World J Gastroenterol. Nov 15, 2004; 10(22): 3342-3344
Published online Nov 15, 2004. doi: 10.3748/wjg.v10.i22.3342
Helicobacter pylori seroprevalence in patients with lung cancer
Nikiphoros Philippou, Panagiotis Koursarakos, Vasiliki Krietsepi, Anastasios Roussos, Irineos Iliopoulos, 9th Department of Pulmonary Medicine, "SOTIRIA" Chest Diseases Hospital, Athens, Greece
Evgenia Anastasakou, Stavroula Mavrea, Dionissia Alepopoulou, Section of Immunology and Infectious Diseases, "SOTIRIA" Chest Diseases Hospital, Athens, Greece
Author contributions: All authors contributed equally to the work.
Correspondence to: Dr. Nikiphoros Philippou, 9th Department of Pulmonary Medicine, "SOTIRIA" Chest Diseases Hospital, 152 Mesogion Street, PO Box 11527, Athens, Greece. roumar26@yahoo.com
Telephone: +301-210-8646215 Fax: +301-210-8646215
Received: August 2, 2003
Revised: September 4, 2003
Accepted: September 12, 2003
Published online: November 15, 2004

Abstract

AIM: To assess Helicobacter pylori (H pylori) seroprevalence in a cohort of Greek patients with lung cancer.

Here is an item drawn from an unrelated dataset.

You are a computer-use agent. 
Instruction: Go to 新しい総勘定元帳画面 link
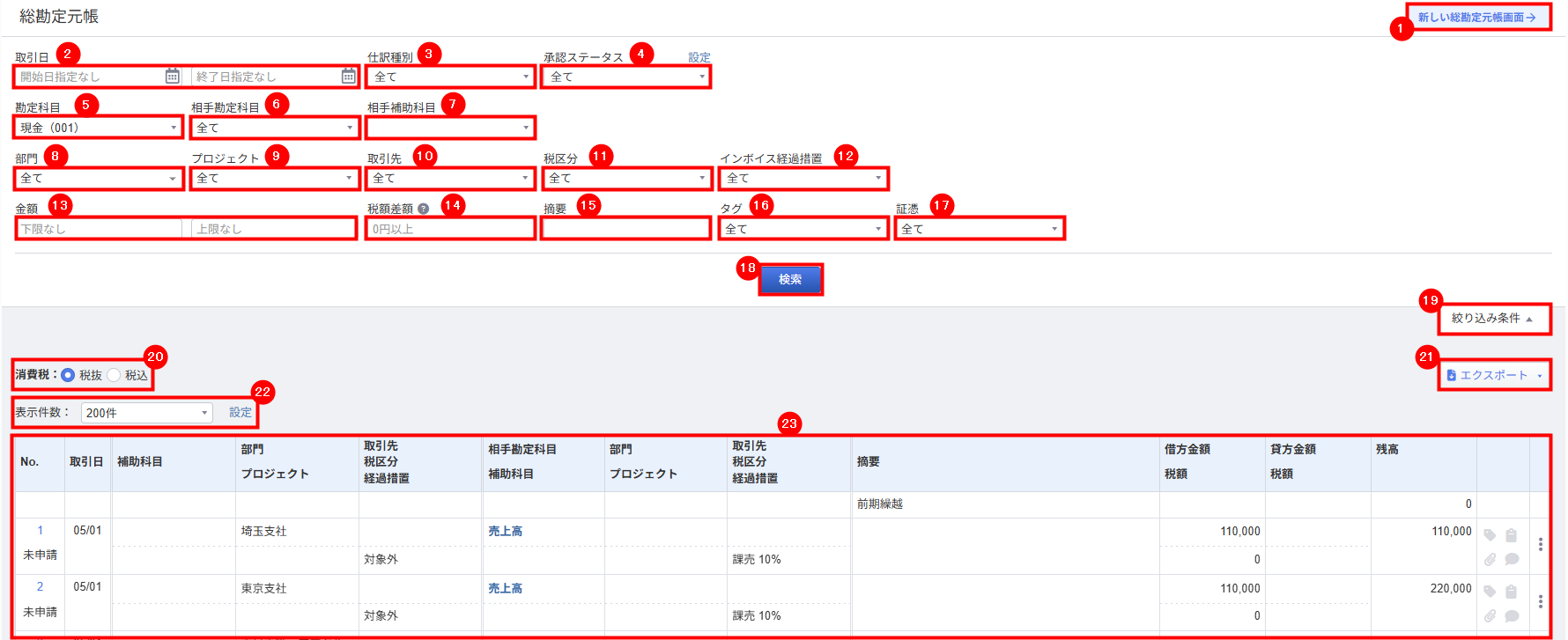1476,18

METHODS: Seventy-two lung cancer patients (55 males and 17 females, aged 58.2 ± 11.7 years) and 68, age and gender-matched, control subjects were enrolled. All subjects underwent an enzyme-linked immunosorbent assay IgG serologic test for H pylori diagnosis.

RESULTS: A correlation between age and H pylori IgG level was detected for both lung cancer patients (r = 0.42, P = 0.004) and controls (r = 0.44, P = 0.004). Seropositivity for H pylori did not differ significantly between patients with lung cancer and controls (61.1% vs 55.9%, P > 0.05). Concerning the mean serum concentration of IgG antibodies against H pylori, no significant difference between the two groups was detected (32.6 ± 19.1 vs 27.4 ± 18.3 U/mL, P > 0.05).

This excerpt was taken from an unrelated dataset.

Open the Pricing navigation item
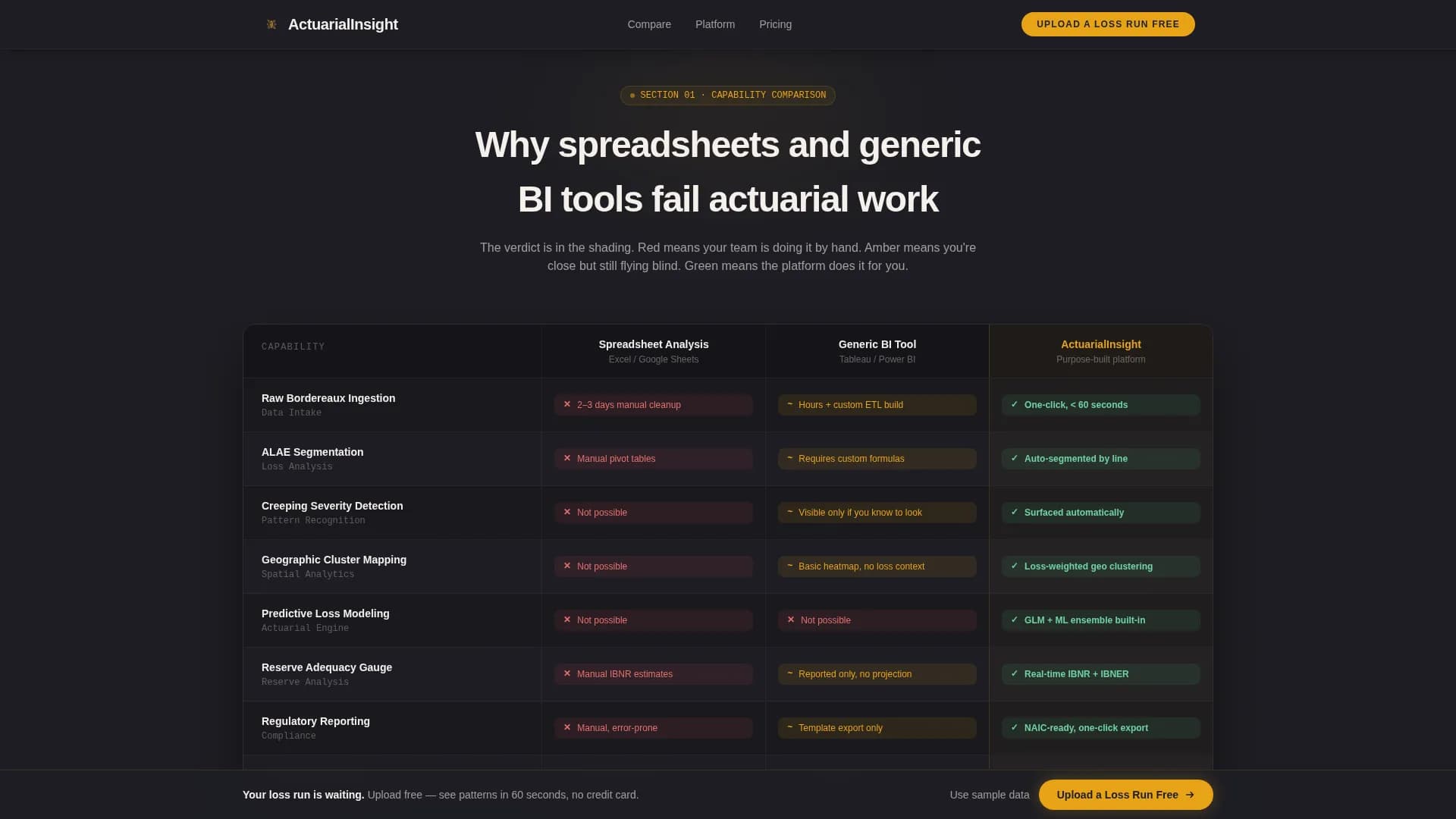Screen dimensions: 1456x819 tap(775, 24)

CONCLUSION: No significant association between H pylori infection and lung cancer was found.


INTRODUCTION

Helicobacter pylori (H pylori) infection of the gastric mucosa affects approximately 50% of the world's population[1]. It seems to be the main cause of chronic antral gastritis[2] and is strongly associated with peptic ulcer disease[3], gastric cancer[4], and gastric MALT-lymphoma[5]. In the past few years, a variety of extradigestive disorders, including cardiovascular, skin, rheumatic and liver diseases, have also been associated with H pylori infection[6,7]. As regards respiratory diseases, an increased H pylori seroprevalence has been found in active bronchiectasis[8], chronic bronchitis[9,10] and active pulmonary tuberculosis[11]. The activation of inflammatory mediators by H pylori seems to be the common pathogenetic mechanism underlying the observed associations[12].

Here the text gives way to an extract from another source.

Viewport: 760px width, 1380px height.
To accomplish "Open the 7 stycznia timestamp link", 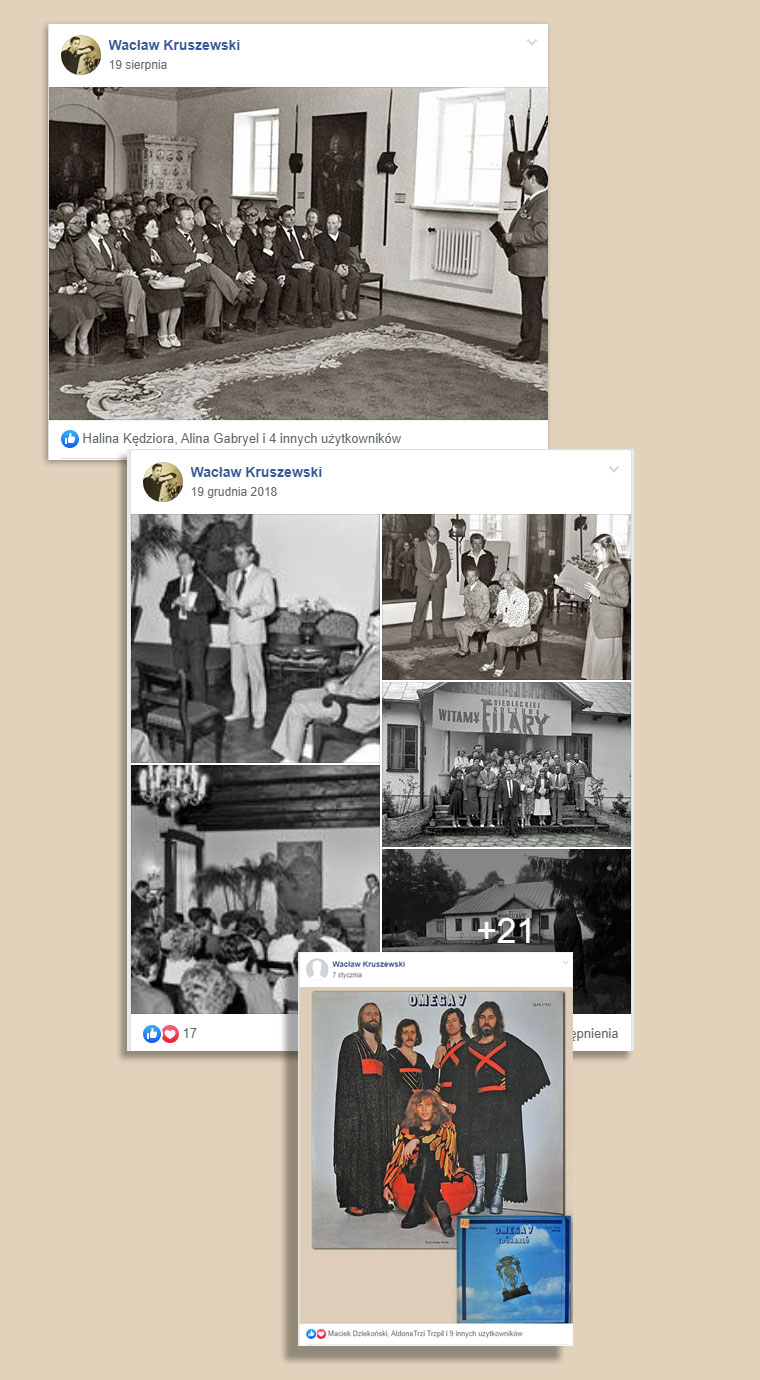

It is well known that the prevalence of lung cancer in peptic ulcer patients is increased 2 to 3 fold compared with findings in ulcer-free controls[13-18]. The major factor underlying this association seems to be the impact of cigarette smoking on both diseases. However, a recent pilot study, in a small number of patients, showed that H pylori infection, per se, might be implicated in lung cancerogenesis[19]. It suggested that the prolonged release of gastrin and cyclooxygenase (COX)-2 in H pylori infected patients might account for the stimulation of lung cancer growth and tumor neoangiogenesis[19]. However, insufficient information is available on the prevalence of H pylori infection in lung cancer patients.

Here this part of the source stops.